I personally don't have strong experience here , but I would treat them similar to BUILD files and the like - probably in the root directory of a repo but nowhere near the bin/ or build/ directories.

Also it looks like there's a compilation step to these files, which is interesting. The raw file was included, not the environment specific file.

3 hours ago | parent | prev | next [-]
[deleted]
sdeframond 3 hours ago | parent | prev | next [-]

> Only the actual code that gets compiled.

And tests, linter configuration, doc...

rektomatic 2 hours ago | parent | prev | next [-]

You're describing project-level shared resources, there are local versions of that like CLAUDE.local.md which should be gitignored

filoeleven 2 hours ago | parent | prev | next [-]

How will you understand the garbage out without keeping track of the garbage in?

vpribish 3 hours ago | parent | prev | next [-]

Nah. That’s not how it looks once you start working with it. Its code-equivalent for sure. You probably would not keep your plan files or the working chats though.

cryptoz 3 hours ago | parent | prev | next [-]

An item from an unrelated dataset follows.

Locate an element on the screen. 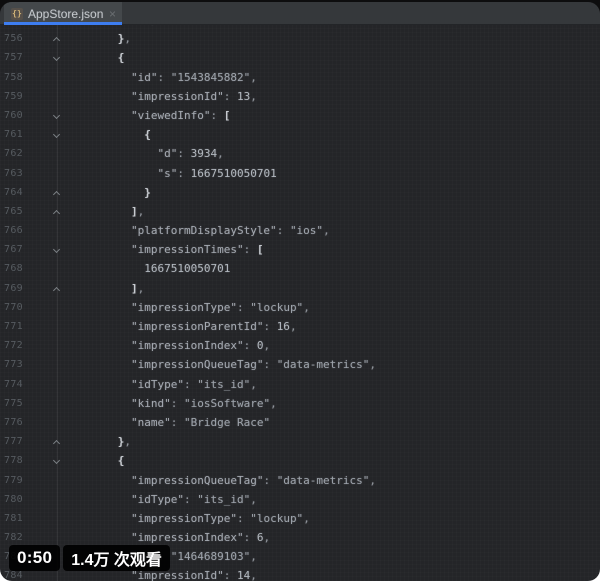 This screenshot has width=600, height=581. line-number: 763 is located at coordinates (14, 173).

Agent instruction files are code, though. And none of this is really workstation-specific, it is codebase-specific. Should each developer keep a nearly identical copy of CLAUDE.md? The instructions really aren't for a developer, they are for an LLM agent. In most cases (I'd imagine, anyway) the agentic instruction files must be in source control for them to even provide much value.

pbronez 3 hours ago | parent | prev [-]

I think it’s more like project-wide code style rules or build instructions.